We made the problem very clear to the Canadian Radio-television Telecommunications Commission (CRTC) at the time. Fecan’s bid of $153 million for CTV to control Canadian rights for the Vancouver and London Olympic Games did not just crush the Canadian Broadcasting Corporation’s bid but he also hired away the CBC’s best people who knew amateur sports. The bid not only appeared avaricious but it seemed to be a demonstration for Bell Canada of the value in controlling content for both television and mobile devices. We, of course, have no idea what Ivan gained from all his efforts but there is no doubt he is enjoying a luxurious retirement.

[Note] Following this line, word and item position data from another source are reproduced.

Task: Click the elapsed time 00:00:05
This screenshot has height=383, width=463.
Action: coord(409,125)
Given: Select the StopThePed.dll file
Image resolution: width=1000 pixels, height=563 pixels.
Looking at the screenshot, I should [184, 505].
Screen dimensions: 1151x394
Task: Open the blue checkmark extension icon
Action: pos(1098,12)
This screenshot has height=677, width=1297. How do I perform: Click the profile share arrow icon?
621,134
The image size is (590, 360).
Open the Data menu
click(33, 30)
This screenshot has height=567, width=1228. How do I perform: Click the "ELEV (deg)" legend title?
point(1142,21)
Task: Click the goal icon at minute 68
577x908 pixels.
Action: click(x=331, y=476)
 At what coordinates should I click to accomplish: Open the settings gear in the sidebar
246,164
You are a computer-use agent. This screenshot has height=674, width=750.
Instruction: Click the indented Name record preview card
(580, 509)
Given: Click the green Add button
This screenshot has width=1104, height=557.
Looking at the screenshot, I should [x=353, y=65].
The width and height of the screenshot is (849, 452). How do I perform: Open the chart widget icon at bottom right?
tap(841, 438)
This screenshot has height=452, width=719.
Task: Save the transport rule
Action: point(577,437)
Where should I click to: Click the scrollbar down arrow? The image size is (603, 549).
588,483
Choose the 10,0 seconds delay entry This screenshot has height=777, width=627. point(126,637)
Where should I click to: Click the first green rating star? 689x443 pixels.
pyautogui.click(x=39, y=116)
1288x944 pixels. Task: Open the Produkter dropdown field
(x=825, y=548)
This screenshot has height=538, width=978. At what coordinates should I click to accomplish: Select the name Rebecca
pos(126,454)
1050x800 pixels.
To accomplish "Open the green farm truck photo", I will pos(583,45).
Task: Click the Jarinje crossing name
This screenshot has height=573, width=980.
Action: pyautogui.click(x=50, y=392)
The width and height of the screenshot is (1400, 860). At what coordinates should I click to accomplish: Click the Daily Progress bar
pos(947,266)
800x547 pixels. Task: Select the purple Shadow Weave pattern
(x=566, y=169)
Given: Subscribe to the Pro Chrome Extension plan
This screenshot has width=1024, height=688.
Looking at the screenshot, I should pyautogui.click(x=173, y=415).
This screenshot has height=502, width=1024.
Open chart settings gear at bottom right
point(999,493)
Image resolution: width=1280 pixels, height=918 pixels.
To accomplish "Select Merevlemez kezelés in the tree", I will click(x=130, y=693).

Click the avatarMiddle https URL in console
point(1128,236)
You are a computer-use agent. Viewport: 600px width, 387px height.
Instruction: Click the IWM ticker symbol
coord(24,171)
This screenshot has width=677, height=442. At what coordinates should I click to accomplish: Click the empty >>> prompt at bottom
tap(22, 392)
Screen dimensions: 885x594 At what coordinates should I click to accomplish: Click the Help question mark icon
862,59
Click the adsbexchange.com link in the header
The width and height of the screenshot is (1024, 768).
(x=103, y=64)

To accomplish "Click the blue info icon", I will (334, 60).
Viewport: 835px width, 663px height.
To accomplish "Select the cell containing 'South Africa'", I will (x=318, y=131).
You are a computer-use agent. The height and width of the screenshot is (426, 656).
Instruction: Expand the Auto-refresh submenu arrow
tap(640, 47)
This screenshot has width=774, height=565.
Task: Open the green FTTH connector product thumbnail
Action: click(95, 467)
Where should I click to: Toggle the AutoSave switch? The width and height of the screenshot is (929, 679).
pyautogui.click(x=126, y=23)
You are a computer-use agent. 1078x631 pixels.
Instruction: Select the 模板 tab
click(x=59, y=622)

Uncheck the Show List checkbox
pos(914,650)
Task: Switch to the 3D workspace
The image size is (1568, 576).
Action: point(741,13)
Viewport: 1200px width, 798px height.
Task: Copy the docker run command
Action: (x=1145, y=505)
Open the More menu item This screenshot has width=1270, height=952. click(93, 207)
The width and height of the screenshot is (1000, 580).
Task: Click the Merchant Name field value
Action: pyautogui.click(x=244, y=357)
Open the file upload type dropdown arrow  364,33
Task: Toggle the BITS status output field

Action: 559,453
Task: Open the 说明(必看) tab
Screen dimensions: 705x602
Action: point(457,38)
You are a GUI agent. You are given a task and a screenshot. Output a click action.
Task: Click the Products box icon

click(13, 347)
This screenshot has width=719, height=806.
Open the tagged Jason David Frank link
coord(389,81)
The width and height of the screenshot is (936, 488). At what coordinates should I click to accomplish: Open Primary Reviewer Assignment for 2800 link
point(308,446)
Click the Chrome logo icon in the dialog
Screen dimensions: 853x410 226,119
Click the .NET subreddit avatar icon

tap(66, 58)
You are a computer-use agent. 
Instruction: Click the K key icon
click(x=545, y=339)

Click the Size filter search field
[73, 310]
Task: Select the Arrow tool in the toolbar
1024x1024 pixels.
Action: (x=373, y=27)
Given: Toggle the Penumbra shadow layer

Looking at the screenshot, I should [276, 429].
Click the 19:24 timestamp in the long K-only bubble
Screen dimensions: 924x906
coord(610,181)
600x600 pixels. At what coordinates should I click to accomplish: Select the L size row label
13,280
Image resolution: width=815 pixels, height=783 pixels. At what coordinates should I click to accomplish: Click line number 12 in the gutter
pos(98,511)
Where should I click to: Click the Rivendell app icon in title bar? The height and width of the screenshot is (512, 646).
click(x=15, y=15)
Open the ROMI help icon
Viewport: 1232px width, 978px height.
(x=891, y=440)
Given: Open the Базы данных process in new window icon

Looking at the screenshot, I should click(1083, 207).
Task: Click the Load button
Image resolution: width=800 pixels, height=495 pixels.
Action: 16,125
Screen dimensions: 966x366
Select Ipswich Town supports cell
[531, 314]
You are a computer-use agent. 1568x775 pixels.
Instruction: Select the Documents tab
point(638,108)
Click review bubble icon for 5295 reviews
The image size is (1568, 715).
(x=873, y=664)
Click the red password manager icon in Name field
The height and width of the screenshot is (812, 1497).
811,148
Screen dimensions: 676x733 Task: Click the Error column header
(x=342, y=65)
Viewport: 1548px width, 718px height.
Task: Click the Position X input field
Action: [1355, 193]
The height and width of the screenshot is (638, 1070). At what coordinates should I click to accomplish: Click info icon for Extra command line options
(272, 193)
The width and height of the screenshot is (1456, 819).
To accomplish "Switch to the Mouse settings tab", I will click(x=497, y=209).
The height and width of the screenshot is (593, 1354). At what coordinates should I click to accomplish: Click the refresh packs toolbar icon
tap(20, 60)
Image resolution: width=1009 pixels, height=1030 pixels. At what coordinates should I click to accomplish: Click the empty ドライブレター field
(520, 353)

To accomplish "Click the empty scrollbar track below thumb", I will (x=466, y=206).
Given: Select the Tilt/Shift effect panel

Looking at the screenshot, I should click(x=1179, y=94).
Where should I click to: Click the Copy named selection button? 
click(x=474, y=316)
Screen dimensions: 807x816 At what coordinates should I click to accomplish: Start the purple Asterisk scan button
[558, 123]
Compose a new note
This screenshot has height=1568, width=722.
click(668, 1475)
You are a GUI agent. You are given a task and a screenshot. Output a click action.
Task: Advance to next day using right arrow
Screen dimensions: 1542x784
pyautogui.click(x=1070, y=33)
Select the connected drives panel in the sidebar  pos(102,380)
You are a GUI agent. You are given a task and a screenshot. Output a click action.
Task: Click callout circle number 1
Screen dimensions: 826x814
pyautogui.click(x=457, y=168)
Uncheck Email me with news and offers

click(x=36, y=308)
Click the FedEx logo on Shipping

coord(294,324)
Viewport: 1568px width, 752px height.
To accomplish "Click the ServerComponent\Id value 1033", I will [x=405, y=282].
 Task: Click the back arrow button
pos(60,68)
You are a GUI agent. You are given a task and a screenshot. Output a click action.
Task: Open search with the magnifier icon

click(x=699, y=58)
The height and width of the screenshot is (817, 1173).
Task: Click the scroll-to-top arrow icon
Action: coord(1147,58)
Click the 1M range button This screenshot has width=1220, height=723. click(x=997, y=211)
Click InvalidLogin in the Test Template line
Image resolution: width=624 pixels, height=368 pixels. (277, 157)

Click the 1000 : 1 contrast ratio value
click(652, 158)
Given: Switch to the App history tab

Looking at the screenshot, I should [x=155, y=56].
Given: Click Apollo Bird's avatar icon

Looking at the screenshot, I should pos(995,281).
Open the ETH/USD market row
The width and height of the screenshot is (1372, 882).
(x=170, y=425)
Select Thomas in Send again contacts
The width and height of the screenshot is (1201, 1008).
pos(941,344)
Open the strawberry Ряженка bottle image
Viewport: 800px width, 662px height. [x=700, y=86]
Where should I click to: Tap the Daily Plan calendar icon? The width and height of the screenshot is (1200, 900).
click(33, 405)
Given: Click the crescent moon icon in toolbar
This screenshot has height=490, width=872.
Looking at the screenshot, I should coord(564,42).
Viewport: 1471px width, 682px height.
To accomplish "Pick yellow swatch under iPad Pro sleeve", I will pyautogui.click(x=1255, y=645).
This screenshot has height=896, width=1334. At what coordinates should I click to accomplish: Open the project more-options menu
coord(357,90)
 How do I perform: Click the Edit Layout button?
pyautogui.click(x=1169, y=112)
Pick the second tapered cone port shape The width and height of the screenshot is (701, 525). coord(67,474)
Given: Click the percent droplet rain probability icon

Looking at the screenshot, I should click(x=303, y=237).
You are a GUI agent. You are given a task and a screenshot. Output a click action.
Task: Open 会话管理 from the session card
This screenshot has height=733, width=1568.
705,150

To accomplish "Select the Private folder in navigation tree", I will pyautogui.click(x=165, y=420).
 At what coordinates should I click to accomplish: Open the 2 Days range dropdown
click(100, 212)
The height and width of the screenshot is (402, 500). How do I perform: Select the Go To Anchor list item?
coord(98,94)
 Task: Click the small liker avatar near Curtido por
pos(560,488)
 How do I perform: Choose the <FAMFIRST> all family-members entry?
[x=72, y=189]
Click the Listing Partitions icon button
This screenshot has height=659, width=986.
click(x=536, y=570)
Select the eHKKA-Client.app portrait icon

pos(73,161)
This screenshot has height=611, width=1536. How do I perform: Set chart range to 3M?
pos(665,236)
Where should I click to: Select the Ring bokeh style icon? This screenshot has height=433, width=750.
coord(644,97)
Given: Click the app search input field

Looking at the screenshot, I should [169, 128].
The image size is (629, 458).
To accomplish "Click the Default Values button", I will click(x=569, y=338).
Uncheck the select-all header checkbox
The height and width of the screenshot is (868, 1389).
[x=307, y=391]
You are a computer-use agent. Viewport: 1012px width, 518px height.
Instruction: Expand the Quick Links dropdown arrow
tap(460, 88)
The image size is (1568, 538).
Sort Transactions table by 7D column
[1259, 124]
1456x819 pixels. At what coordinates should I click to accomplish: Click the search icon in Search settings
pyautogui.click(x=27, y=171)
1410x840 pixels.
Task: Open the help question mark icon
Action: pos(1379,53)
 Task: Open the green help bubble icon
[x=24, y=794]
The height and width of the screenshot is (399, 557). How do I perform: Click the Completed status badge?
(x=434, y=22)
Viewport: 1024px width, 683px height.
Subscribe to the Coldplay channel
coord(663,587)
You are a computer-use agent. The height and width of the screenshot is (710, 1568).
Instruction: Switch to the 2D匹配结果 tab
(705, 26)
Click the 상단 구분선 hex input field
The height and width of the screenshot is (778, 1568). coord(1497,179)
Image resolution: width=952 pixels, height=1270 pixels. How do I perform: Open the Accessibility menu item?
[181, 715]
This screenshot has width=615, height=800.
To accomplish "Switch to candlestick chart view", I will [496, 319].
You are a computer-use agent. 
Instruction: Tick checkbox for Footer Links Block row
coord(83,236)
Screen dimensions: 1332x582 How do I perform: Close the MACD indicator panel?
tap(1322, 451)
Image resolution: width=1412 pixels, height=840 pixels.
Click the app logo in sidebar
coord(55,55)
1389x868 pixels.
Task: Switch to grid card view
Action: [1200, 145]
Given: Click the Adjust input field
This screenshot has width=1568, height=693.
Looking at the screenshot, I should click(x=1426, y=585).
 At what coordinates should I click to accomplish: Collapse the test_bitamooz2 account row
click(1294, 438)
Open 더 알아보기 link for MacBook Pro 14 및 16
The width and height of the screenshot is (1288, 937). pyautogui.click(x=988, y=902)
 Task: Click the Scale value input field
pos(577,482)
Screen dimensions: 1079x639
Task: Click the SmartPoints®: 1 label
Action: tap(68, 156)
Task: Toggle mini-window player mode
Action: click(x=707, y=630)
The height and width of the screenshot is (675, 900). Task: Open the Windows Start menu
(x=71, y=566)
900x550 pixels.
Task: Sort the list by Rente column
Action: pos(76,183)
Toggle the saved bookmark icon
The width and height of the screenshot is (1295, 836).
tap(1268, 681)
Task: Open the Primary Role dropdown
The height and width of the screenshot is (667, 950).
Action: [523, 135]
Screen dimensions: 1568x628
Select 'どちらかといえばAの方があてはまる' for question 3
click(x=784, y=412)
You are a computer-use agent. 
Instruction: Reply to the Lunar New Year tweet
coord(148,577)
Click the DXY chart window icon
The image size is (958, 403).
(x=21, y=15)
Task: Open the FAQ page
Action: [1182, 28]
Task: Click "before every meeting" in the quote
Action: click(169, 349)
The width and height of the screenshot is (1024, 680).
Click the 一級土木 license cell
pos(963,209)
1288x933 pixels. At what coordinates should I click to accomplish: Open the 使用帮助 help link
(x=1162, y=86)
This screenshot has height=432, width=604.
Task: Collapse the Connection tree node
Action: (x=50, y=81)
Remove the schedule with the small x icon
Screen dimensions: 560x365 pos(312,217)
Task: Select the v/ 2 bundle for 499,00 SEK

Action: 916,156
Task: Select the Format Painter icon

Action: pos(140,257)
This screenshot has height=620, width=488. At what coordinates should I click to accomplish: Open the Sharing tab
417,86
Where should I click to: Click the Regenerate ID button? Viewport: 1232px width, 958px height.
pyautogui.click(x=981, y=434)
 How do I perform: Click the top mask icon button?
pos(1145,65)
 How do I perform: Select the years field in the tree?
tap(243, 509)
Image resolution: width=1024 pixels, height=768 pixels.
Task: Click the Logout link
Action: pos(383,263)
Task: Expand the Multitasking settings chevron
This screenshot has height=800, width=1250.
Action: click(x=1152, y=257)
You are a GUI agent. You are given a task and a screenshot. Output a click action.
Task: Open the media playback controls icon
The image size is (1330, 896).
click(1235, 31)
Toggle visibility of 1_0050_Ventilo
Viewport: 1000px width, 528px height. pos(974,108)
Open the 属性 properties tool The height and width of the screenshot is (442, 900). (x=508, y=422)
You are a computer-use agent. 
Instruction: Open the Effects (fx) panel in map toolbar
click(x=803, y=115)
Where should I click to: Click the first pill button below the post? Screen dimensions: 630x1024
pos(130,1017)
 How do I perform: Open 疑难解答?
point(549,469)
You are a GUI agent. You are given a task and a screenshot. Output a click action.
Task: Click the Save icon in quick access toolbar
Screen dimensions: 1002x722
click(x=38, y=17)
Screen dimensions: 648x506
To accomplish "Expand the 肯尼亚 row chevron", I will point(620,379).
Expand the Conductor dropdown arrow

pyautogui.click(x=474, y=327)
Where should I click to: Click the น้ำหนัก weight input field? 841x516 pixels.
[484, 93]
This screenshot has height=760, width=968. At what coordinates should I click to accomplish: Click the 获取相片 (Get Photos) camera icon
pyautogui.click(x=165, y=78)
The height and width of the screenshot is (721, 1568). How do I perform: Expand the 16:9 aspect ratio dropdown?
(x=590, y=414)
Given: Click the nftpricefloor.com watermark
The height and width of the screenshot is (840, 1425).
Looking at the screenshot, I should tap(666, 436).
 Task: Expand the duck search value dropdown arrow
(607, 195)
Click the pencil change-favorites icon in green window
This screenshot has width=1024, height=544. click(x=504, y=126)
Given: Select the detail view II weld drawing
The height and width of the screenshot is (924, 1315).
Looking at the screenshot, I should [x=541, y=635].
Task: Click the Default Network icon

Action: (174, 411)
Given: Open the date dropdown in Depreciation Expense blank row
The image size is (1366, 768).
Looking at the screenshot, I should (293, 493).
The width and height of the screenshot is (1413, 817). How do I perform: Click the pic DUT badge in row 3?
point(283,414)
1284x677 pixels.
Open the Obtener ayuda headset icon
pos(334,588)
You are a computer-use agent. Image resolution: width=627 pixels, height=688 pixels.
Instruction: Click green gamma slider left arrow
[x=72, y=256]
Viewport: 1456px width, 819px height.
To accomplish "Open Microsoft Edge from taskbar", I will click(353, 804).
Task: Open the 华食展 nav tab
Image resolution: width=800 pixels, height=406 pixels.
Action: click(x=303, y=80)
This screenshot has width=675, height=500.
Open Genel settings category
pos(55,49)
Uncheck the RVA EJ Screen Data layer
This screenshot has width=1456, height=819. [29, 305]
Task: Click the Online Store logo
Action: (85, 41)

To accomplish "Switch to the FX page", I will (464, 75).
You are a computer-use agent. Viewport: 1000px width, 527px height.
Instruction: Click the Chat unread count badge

That means it will have to be someone else who clears up the perception of the International Olympic Committee that Canada will routinely pay more than twice what the Olympics are worth as television programming. It depends on whose figures you use but there is little doubt that CTV lost millions on the Vancouver Games and is going to take a further and more serious bath shortly on the summer games events from England.

What is of even greater concern is that CTV is now under the total control of Bell Canada. You know Bell Canada do you not? That is the wonderful beneficial company that knew just when to dump Nortel Networks onto the market and routinely ignores customer complaints about its high-handed sales and collection tactics. Mr. Harper might go around the world telling people about our stable banking system but fails to mention that he has let the large telecommunications companies get totally out of control.

Mr. Harper has appointed a new head of the CRTC. The new chairperson is Jean-Pierre Blais. He is a career civil servant and will probably do what Prime Minister Harper tells him to do. What he will not have, in the chairman’s role, will be access to funds to bail out television and telecommunications companies that go down the tubes because of the foolish acquisitions they have made in areas they do not understand.